2026_03

Collected notes

Exact literals

For some regexes, we can immediately tell what string exactly they will match. Consider /ab{2}c/. The only strings this can match is the “abbc” string. Instead of running an entire regex engine, we can instead run a substring search looking for that string. The first occurrence will be the highest priority match we are interested in.

To prove that, we first prove a smaller theorem that just talks about string prefixes. String prefixes is what I used a lot in many other proofs when doing literal-based optimizations.

Lemma exact_literal_result :
  forall r tree inp gm p,
    is_tree rer [Areg r] inp gm forward tree ->
    has_asserts r = false ->
    extract_literal r = Exact p ->
    starts_with p (next_str inp) ->
    (exists gm', tree_res tree gm inp forward = Some (advance_input_n inp (length p) forward, gm')).
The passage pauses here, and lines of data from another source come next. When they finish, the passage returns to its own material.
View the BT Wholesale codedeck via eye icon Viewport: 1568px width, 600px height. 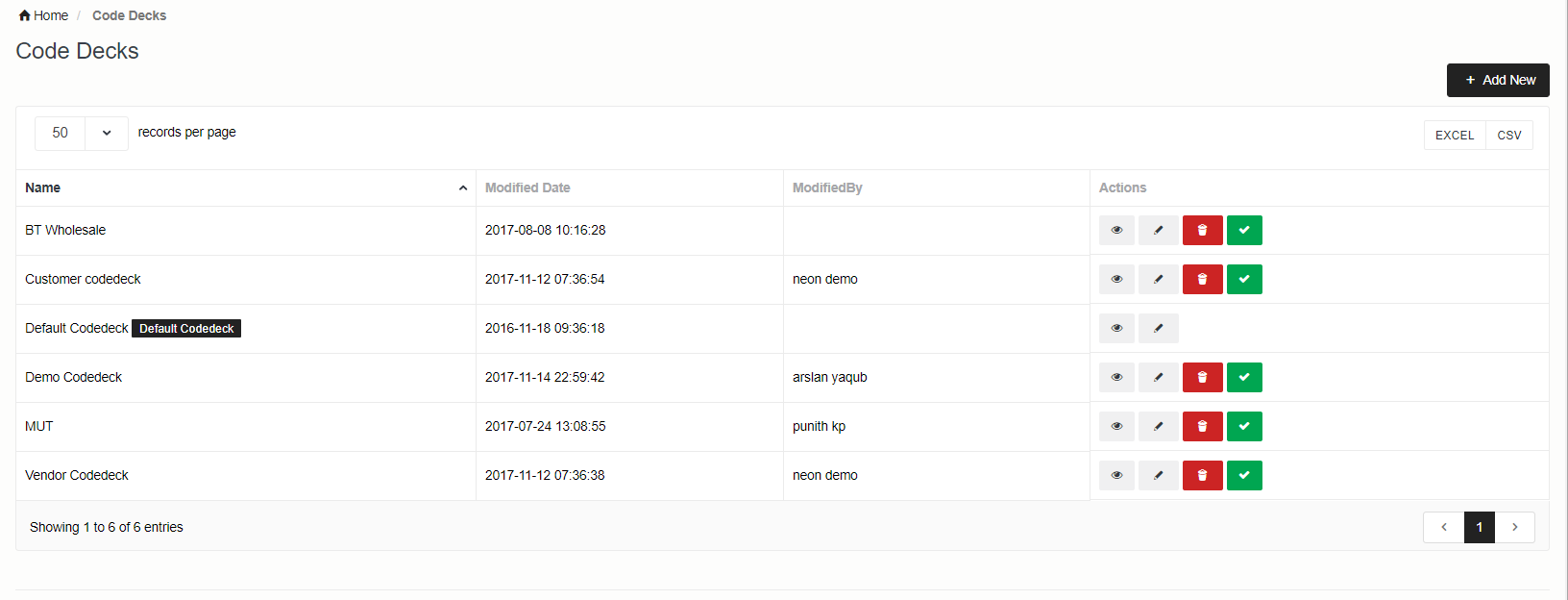pyautogui.click(x=1116, y=231)
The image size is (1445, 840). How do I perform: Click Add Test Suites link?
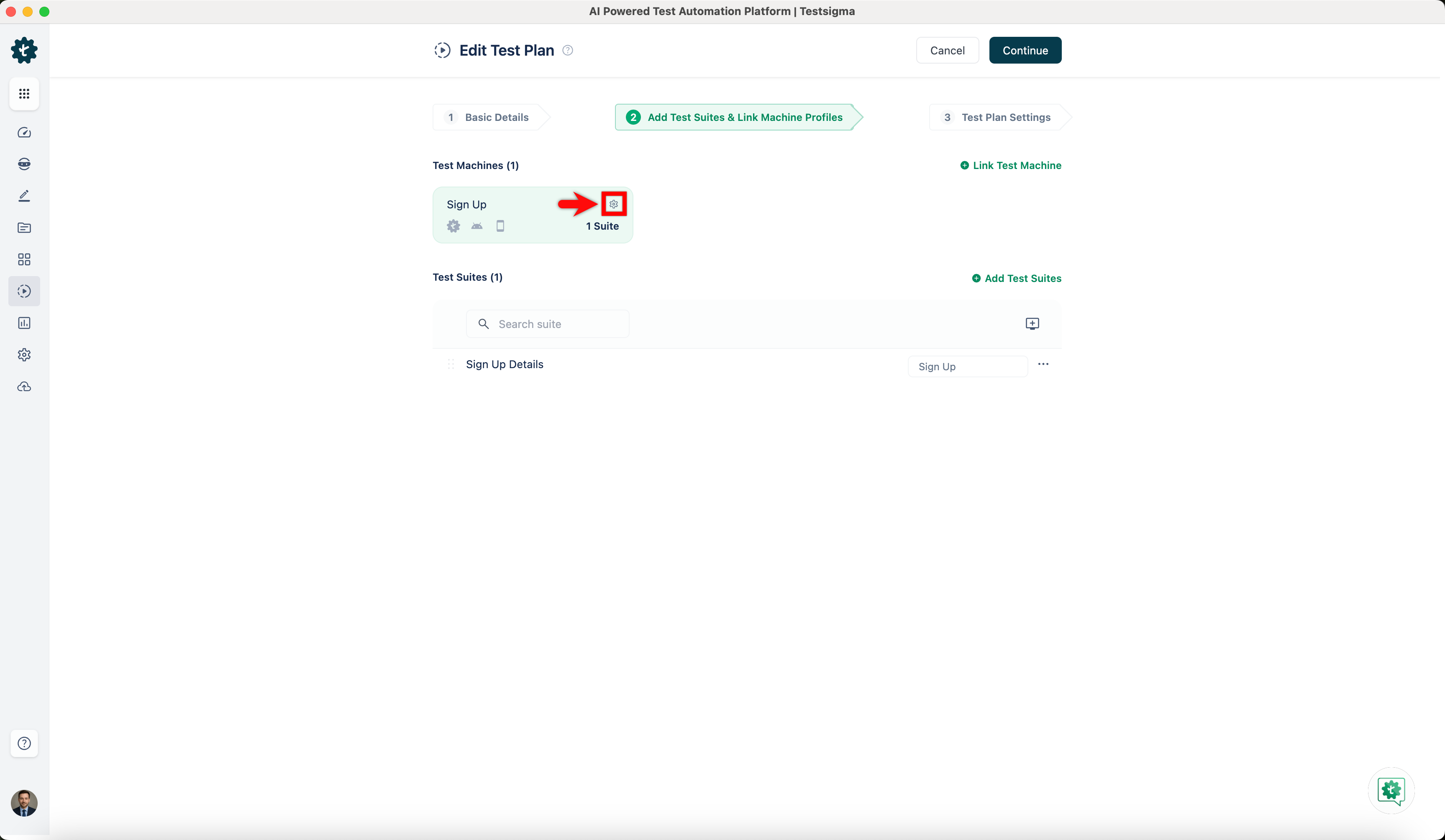1016,279
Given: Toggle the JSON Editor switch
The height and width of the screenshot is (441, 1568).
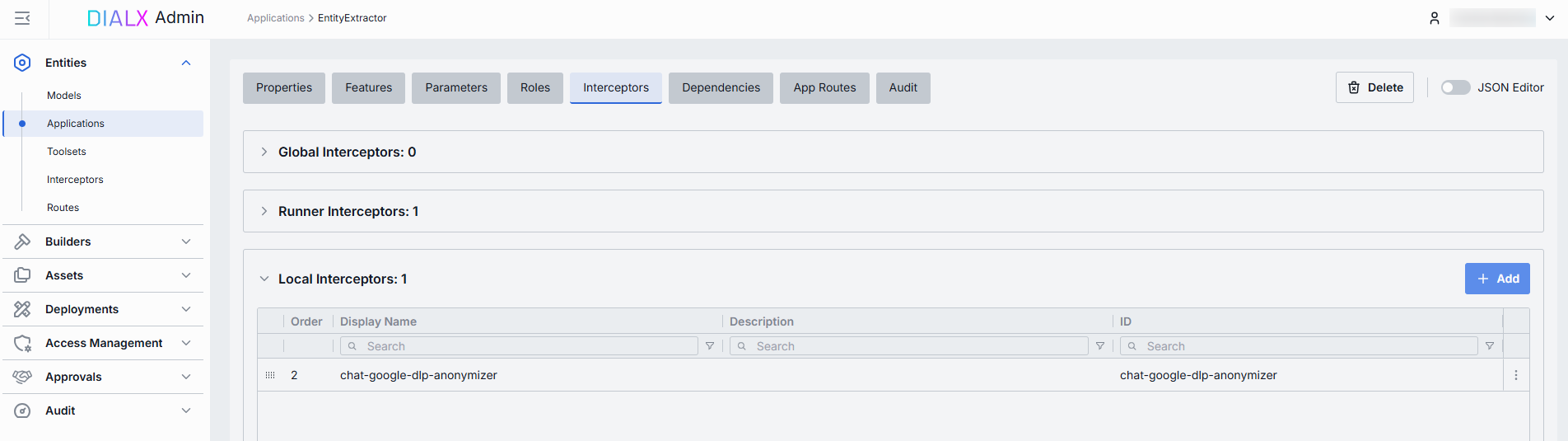Looking at the screenshot, I should pos(1455,87).
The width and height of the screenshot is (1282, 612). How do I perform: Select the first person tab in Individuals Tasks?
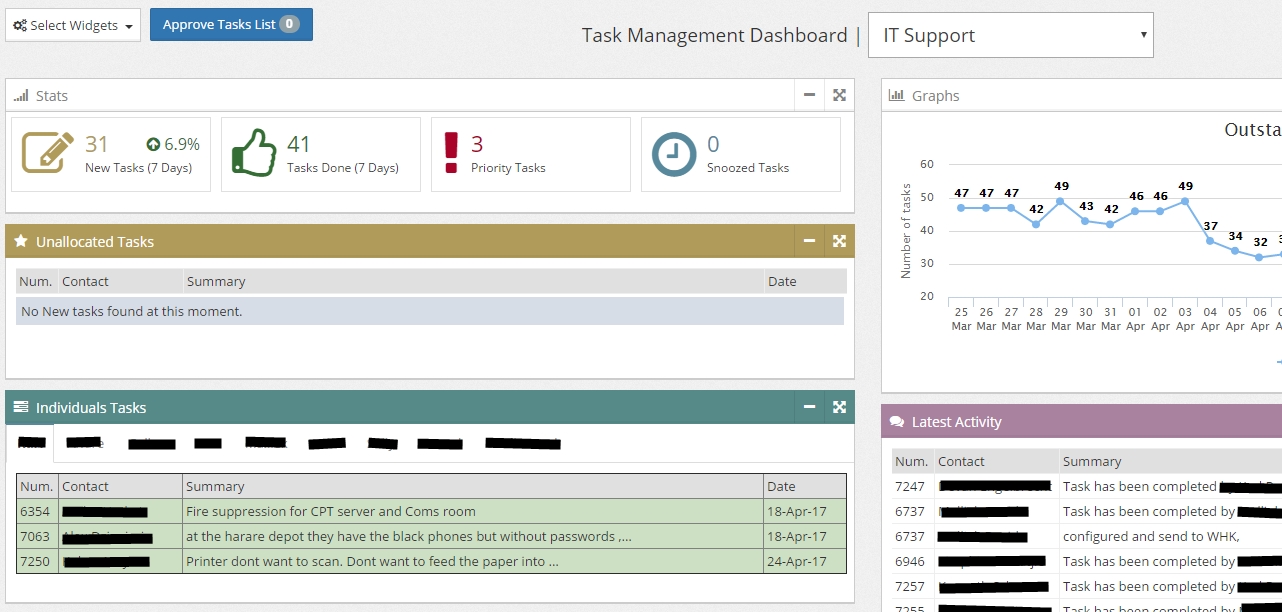(31, 442)
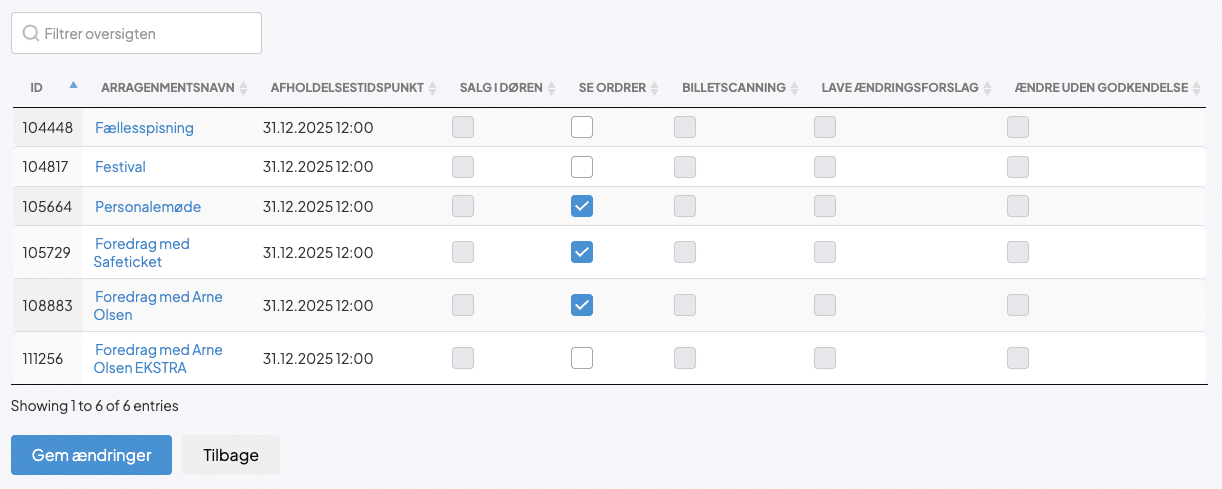The height and width of the screenshot is (489, 1222).
Task: Sort table by Billetscanning column
Action: pyautogui.click(x=794, y=88)
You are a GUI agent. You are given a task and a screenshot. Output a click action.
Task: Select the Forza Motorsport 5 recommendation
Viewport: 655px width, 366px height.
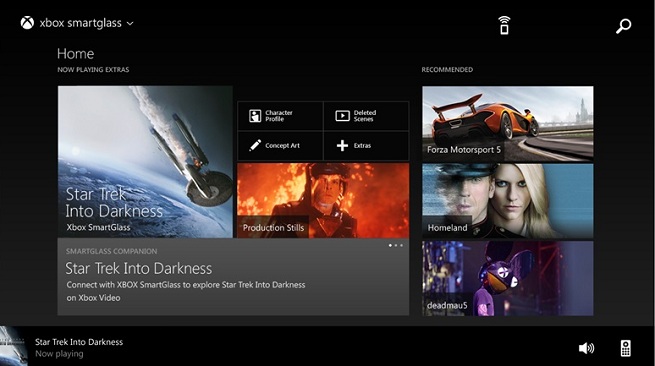point(508,124)
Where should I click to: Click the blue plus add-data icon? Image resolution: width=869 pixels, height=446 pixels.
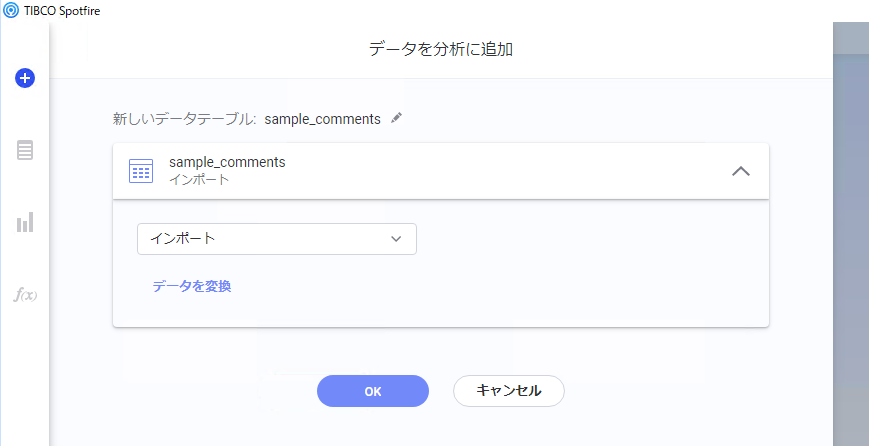click(x=25, y=78)
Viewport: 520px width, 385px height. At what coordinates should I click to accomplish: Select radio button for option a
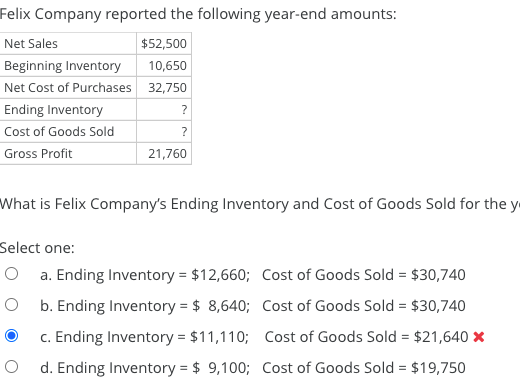pyautogui.click(x=12, y=274)
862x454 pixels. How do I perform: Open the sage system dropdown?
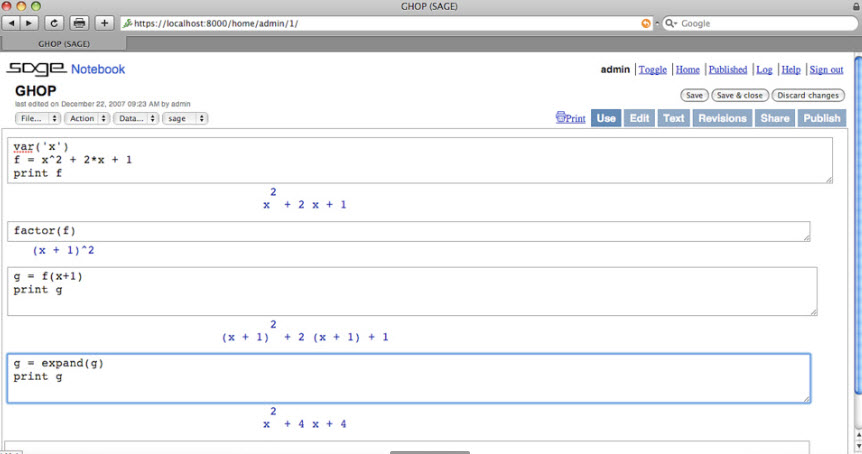coord(185,118)
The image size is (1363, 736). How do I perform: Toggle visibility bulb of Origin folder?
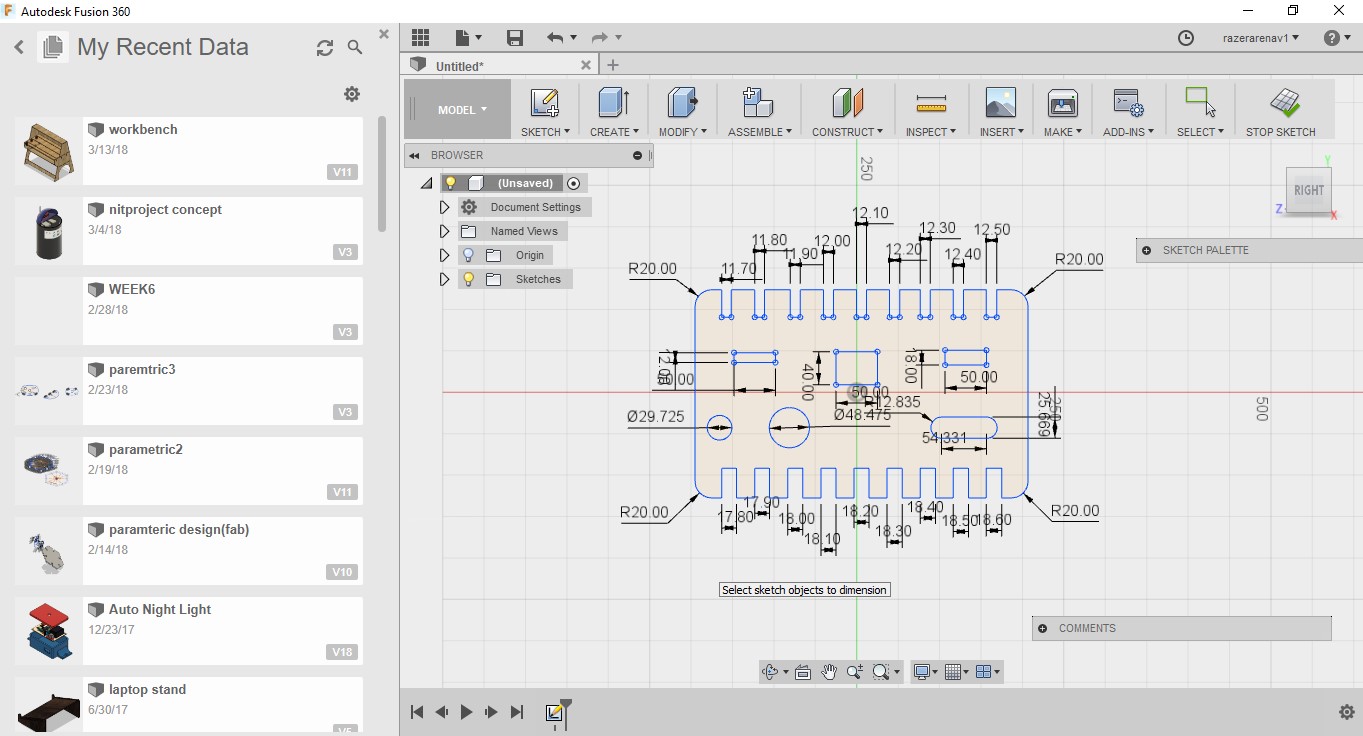468,255
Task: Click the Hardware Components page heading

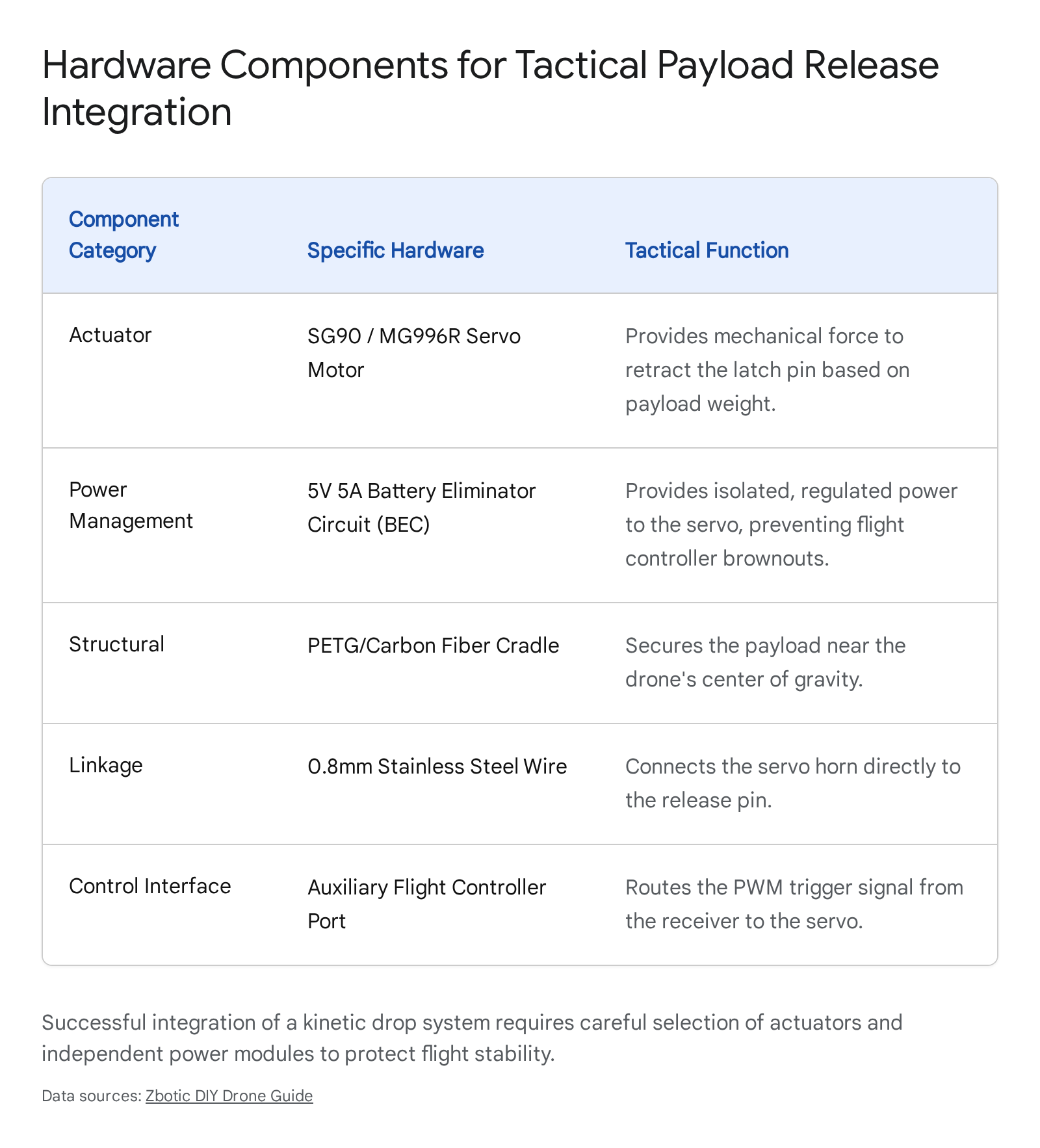Action: pos(490,88)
If we have a regex for which we know its exact literal, if that literal is the prefix of the input, we know a match exists at this position. We don’t know what kind of capturing groups may be produced: consider /(ab)c/. Its literal is “abc” but it also produces a capture group. In practice, we should be able to prove the exact values for those capture groups too, but that is left for another time. The base theorem for captures would look like this:

Lemma exact_literal_capture_value:
  forall r r' i tree inp inp' gm gm' p,
    r = Group i r' ->
    is_tree rer [Areg r] inp gm forward tree ->
    extract_literal r = Exact p ->
    tree_res tree gm inp forward = Some (inp', gm') ->
    Groups.GroupMap.find i gm' = Some (Groups.GroupMap.Range 0 (Some (length p))).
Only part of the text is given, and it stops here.